## EXERCISE OBJECTIVE
Take the records below from their first line to the line with "Image resolution: width=2576 pixels, height=1078", and restate those lines word for word.

Collected data
"""
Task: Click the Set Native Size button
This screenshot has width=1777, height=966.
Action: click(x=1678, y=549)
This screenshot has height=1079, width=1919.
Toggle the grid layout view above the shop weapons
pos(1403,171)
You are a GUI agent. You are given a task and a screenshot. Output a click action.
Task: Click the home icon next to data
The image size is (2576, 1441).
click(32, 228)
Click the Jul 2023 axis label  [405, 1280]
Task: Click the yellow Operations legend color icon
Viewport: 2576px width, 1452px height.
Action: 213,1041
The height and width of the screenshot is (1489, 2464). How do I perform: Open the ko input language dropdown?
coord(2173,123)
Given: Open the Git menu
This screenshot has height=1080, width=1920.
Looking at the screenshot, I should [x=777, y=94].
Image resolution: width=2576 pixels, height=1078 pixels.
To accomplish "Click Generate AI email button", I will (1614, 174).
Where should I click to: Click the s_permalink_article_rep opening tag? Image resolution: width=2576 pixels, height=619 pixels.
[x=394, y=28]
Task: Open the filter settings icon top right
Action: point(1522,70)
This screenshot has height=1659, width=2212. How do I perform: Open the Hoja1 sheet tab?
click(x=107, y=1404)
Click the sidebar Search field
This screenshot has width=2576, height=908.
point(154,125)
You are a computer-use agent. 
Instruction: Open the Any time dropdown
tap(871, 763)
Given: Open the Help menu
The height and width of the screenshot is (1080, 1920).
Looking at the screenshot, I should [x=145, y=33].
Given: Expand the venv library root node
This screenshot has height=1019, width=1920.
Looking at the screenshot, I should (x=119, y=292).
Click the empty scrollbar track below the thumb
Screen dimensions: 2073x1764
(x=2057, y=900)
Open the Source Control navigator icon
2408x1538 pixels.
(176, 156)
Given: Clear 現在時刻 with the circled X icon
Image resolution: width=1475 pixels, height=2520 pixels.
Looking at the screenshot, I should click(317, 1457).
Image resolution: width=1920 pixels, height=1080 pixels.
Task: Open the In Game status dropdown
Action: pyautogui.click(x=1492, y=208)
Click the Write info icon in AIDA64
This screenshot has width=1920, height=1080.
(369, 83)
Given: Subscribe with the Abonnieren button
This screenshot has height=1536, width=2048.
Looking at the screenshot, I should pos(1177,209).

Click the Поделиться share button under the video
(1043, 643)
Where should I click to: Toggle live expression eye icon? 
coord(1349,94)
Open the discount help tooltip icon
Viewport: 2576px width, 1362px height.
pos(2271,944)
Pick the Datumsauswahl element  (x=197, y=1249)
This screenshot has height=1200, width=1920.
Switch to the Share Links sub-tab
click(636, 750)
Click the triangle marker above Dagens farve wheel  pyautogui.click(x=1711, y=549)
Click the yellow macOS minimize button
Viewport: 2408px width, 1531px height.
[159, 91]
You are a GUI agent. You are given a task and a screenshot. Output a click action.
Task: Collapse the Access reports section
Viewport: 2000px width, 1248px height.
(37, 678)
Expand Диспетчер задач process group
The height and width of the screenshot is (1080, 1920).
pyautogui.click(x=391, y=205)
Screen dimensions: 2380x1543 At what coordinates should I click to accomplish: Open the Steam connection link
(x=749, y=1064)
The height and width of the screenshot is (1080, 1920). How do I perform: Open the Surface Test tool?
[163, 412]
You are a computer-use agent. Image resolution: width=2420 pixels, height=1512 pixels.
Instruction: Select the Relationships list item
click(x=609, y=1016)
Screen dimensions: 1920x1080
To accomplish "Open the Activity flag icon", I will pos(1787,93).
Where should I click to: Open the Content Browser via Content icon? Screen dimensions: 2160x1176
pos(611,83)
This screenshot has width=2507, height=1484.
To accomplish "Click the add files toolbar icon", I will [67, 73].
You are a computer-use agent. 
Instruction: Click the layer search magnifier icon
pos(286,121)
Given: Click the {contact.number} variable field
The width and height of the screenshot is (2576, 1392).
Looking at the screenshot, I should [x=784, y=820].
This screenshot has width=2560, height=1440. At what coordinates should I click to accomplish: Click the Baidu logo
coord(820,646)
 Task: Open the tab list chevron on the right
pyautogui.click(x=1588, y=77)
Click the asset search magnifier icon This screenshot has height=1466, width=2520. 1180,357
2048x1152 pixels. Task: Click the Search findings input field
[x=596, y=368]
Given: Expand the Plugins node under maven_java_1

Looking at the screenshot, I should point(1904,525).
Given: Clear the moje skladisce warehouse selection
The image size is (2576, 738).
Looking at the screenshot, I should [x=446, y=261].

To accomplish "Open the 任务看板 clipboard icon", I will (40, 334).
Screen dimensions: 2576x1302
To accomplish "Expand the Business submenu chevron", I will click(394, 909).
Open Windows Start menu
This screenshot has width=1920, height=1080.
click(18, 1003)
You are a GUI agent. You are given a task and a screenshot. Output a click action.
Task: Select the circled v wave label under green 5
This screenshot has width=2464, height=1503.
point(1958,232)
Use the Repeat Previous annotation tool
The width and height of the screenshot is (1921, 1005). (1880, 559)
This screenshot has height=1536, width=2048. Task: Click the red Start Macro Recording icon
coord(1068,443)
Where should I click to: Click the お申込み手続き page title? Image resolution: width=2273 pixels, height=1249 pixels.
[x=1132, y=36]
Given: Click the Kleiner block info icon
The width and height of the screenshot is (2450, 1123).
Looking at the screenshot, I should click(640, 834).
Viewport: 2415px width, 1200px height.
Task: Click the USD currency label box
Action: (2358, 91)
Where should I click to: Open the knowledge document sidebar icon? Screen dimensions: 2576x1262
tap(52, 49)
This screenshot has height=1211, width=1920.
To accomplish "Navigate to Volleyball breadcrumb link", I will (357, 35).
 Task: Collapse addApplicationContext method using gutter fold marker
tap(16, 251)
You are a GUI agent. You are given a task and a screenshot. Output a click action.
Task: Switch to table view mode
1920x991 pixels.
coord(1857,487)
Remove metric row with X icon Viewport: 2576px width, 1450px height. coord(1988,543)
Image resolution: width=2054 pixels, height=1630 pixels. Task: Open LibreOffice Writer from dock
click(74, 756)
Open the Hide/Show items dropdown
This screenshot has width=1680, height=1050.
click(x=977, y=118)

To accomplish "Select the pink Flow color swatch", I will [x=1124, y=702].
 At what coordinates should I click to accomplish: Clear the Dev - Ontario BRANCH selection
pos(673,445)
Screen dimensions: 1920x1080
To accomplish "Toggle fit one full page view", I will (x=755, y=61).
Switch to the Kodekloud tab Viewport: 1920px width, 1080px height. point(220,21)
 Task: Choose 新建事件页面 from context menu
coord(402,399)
"""
## FINISHED EXERCISE
Task: Click the Set Native Size button
This screenshot has width=1777, height=966.
Action: click(x=1678, y=549)
This screenshot has height=1079, width=1919.
Toggle the grid layout view above the shop weapons
pos(1403,171)
You are a GUI agent. You are given a task and a screenshot. Output a click action.
Task: Click the home icon next to data
The image size is (2576, 1441).
click(32, 228)
Click the Jul 2023 axis label  [405, 1280]
Task: Click the yellow Operations legend color icon
Viewport: 2576px width, 1452px height.
Action: 213,1041
The height and width of the screenshot is (1489, 2464). How do I perform: Open the ko input language dropdown?
coord(2173,123)
Given: Open the Git menu
This screenshot has height=1080, width=1920.
Looking at the screenshot, I should [x=777, y=94].
Image resolution: width=2576 pixels, height=1078 pixels.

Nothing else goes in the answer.